YOUR INSTRUCTIONS:
From the line that contains "Given: Click the" through the end of the records below, write out each line exactly as it appears, but not the pictures.

EXERCISE DATA:

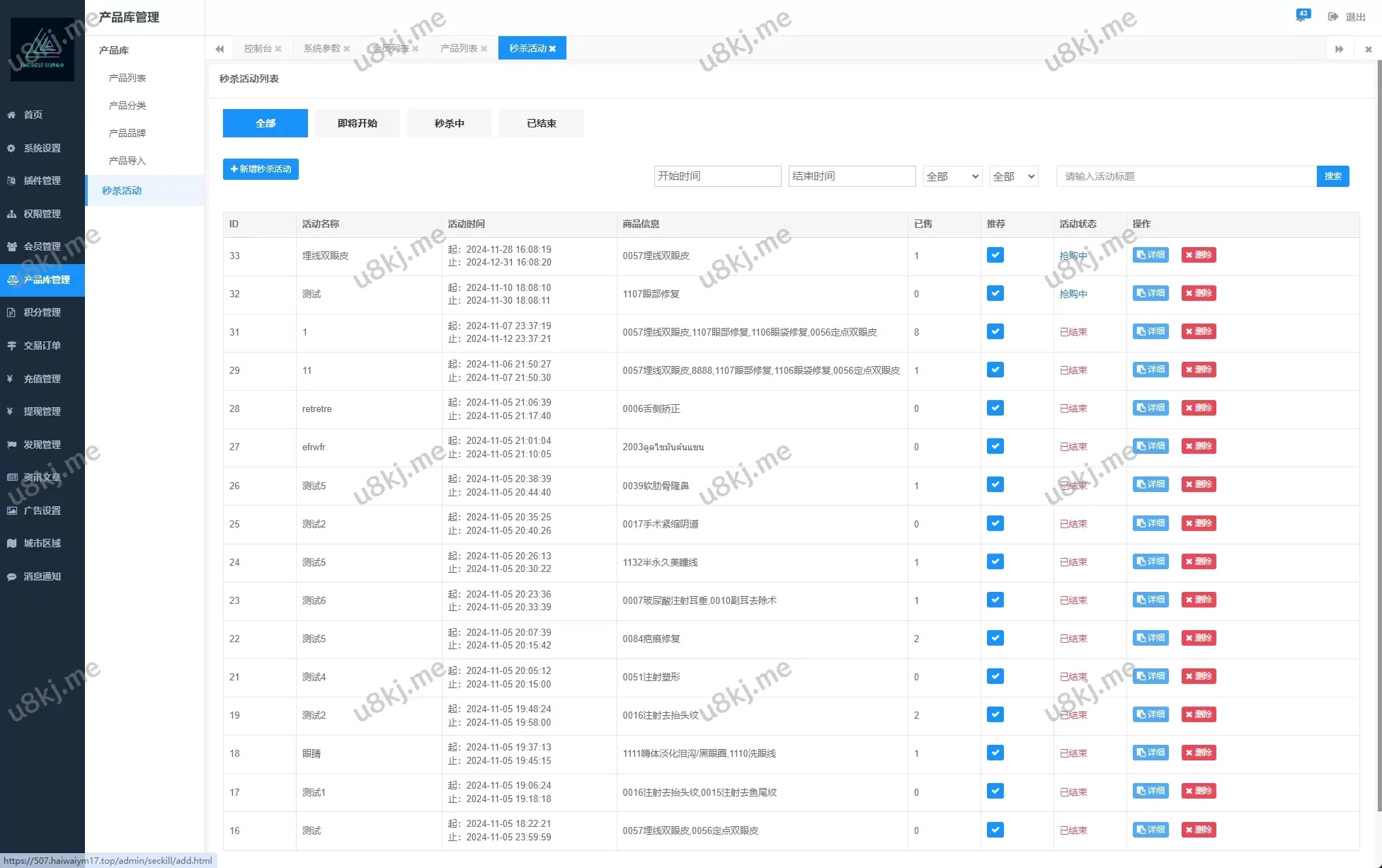Image resolution: width=1382 pixels, height=868 pixels.
Task: Expand the first 全部 filter dropdown
Action: [952, 176]
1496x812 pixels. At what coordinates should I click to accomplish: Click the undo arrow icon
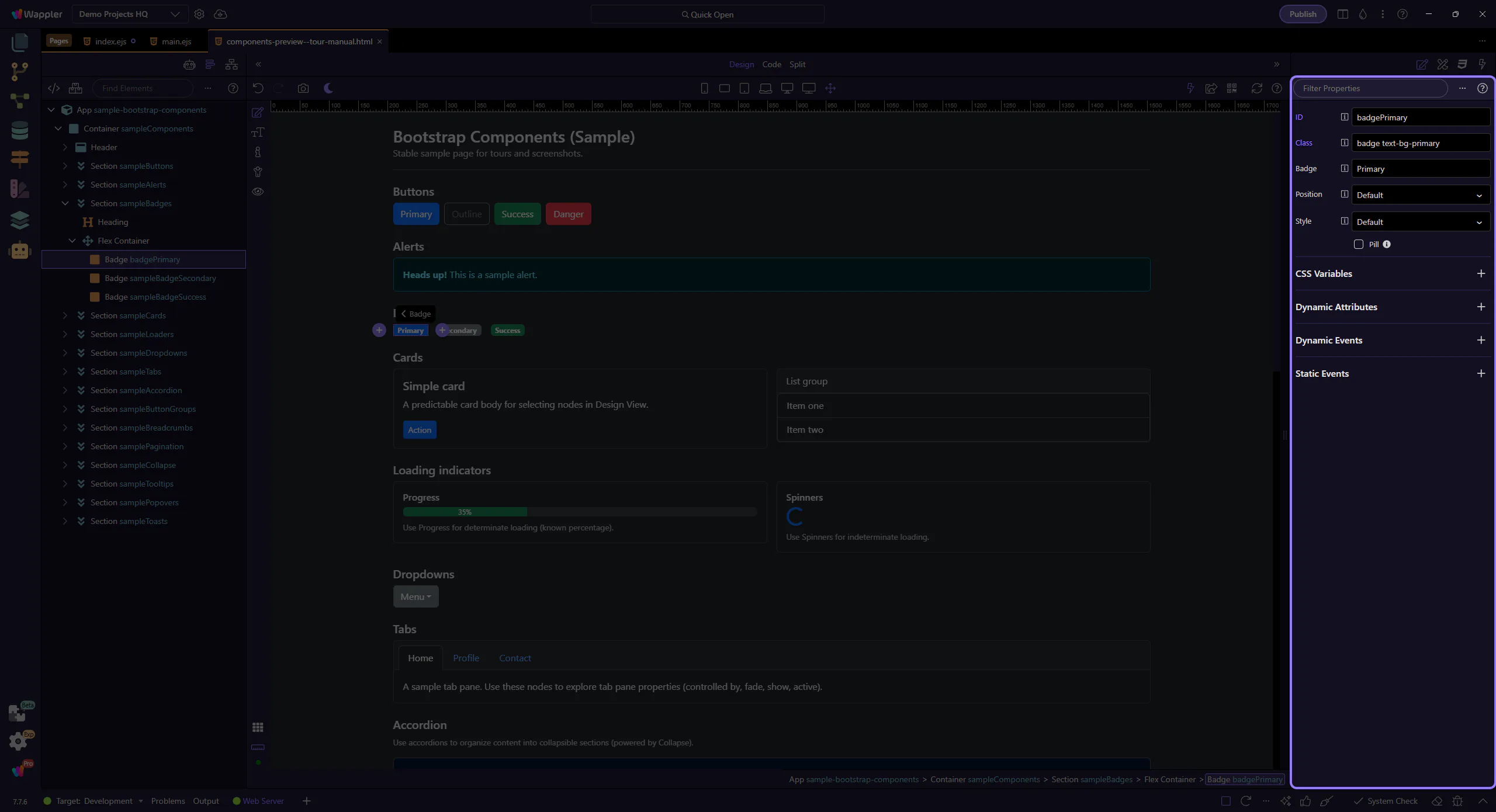pyautogui.click(x=258, y=88)
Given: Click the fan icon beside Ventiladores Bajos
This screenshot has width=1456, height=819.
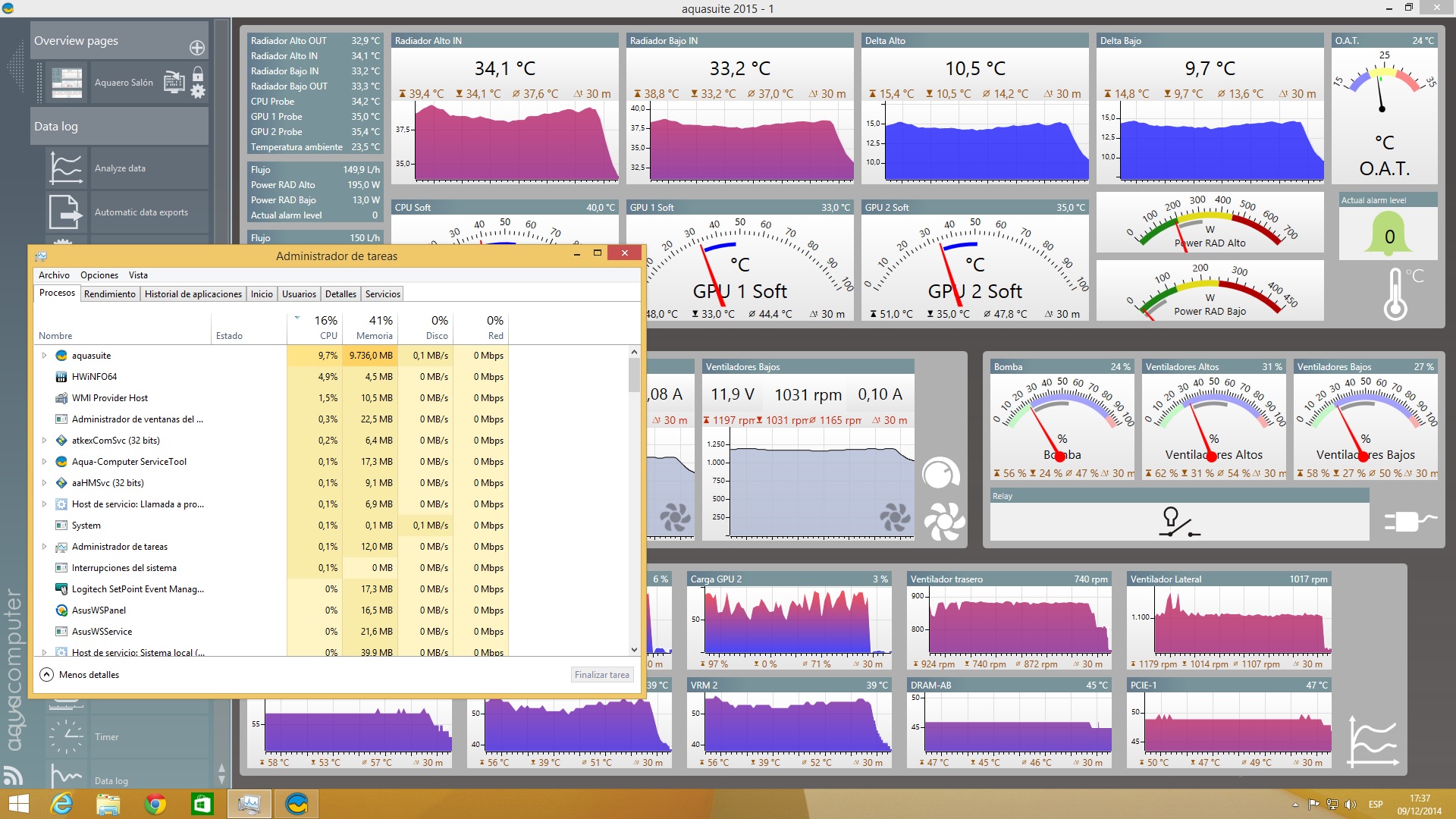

EXERCISE ANSWER:
Given: Click the fan icon beside Ventiladores Bajos
This screenshot has width=1456, height=819.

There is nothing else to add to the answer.